Berdasarkan evaluasi kinerja terhadap 3.750 kopwan yang telah dilaksanakan pada November 2010 lalu, secara umum menunjukan tren positif. Dalam kurun waktu satu tahun sejak didirikan, dari sisi anggota kopwan yang semula berjumlah 75.000 orang telah terjadi peningkatan menjadi 156.412 orang atau naik 108,55 persen.
“Agar kopwan lebih berkembang pesat, pada 2011-2014 Pemprov Jatim kembali mengucurkan bantuan Rp25 juta untuk kedua kalinya bagi 6.237 kopwan yang berkinerja baik. Rinciannya pada 2011-2012 sebanyak 2.000 kopwan, 2013 sebanyak 1.000 kopwan dan 2014 sebanyak 3.237 kopwan,” kata Kepala Dinas Koperasi dan UKM Provinsi Jatim, Dr Mas Purnomo Hadi.
Dari puluhan ribu kopwan di Jatim, salah satu yang sukses adalah Kopwan Amalia Desa Kandangrejo, Kecamatan Kedungpring, Kabupaten Lamongan yang memiliki aset hingga Rp2,3 miliar. Kopwan ini berdiri berkat stimulus dana sebesar Rp25 juta dari Gubernur Soekarwo pada 2009 lalu. Waktu baru berdiri, kopwan ini hanya memiliki anggota sebanyak 22 orang.
Setelah dikelola secara profesional, saat ini anggota Kopwan Amalia mencapai 580 orang. Anggotanya tidak hanya dari Desa Kandangrejo, tapi sudah meluas hingga ke luar Kecamatan Kedungpring. Untuk itu, Pemprov Jatim pun menilai kopwan ini sukses dan sangat prospek. Sehingga mendapat bantuan lagi sebesar Rp25 juta pada 2011.
Menurut Ketua Kopwan Amalia, Mukayamah, setiap anggota simpanan pokok dan simpanan wajibnya sebesar Rp10 ribu per bulan. Sedangkan bagi anggota luar biasa simpanan pokok dan wajibnya sebesar Rp1.000. Hingga Agustus 2016 ini SHU (sisa hasil usaha) telah mencapai Rp60 juta. Sedangkan pada 2015 lalu SHU mencapai Rp200 juta. Tapi SHU itu tidak semua dibagikan ke anggota, tapi disisihkan untuk simpanan khusus sebesar Rp100juta.

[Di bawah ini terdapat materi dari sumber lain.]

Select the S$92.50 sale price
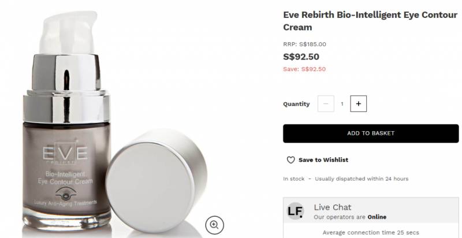Image resolution: width=462 pixels, height=238 pixels. click(301, 57)
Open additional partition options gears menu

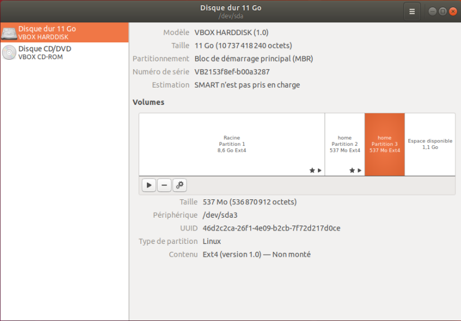(179, 185)
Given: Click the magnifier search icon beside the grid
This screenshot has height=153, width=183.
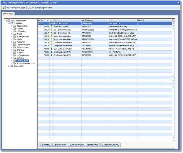Looking at the screenshot, I should pyautogui.click(x=173, y=80).
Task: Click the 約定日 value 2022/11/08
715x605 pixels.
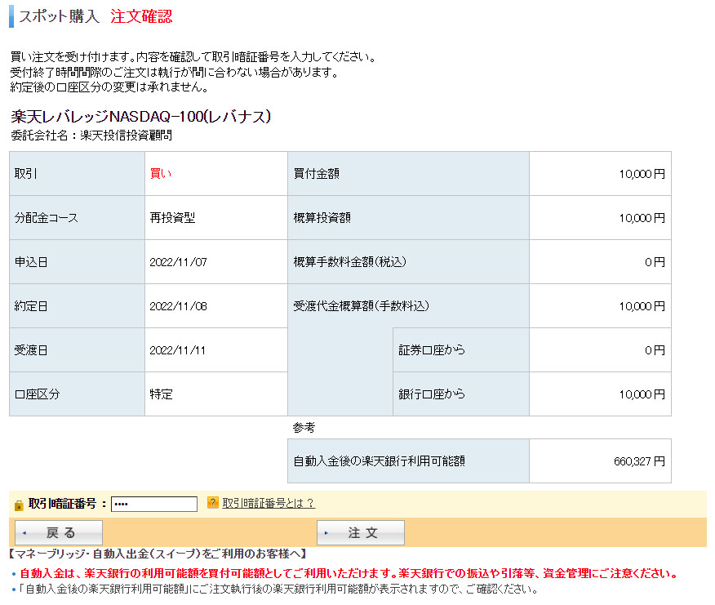Action: click(179, 306)

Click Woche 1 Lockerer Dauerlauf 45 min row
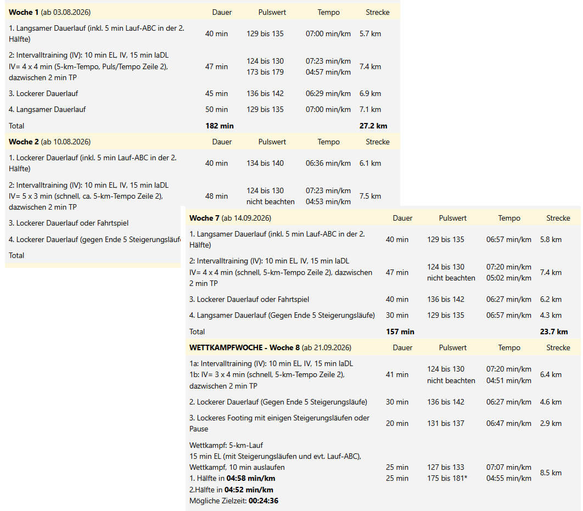[203, 93]
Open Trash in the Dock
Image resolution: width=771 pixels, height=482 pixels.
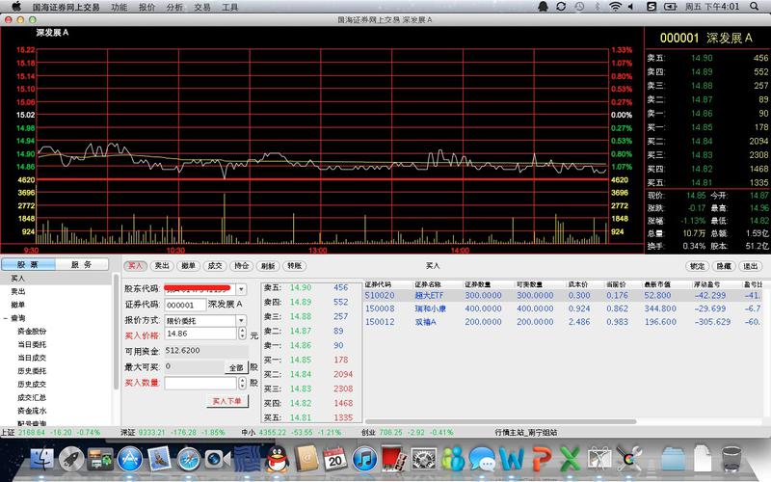tap(732, 460)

Mayoritas masyarakat yang pinjam dana ke Kopwan Amalia untuk mengembangkan usaha perdagangan dan pertanian. Jumlah pinjaman paling sedikit Rp500 ribu, dan yang paling banyak mencapai Rp10 juta. Bunga dari pinjaman itu sebesar 1,75 persen per bulan, jadi sangat ringan.
“Dari pada masyarakat pinjam kepada rentenir, lebih baik pinjam ke kopwan kita. Karena salah satu tujuan kopwan ini didirikan untuk menangkal rentenir yang cukup banyak di desa ini,” pungkasnya.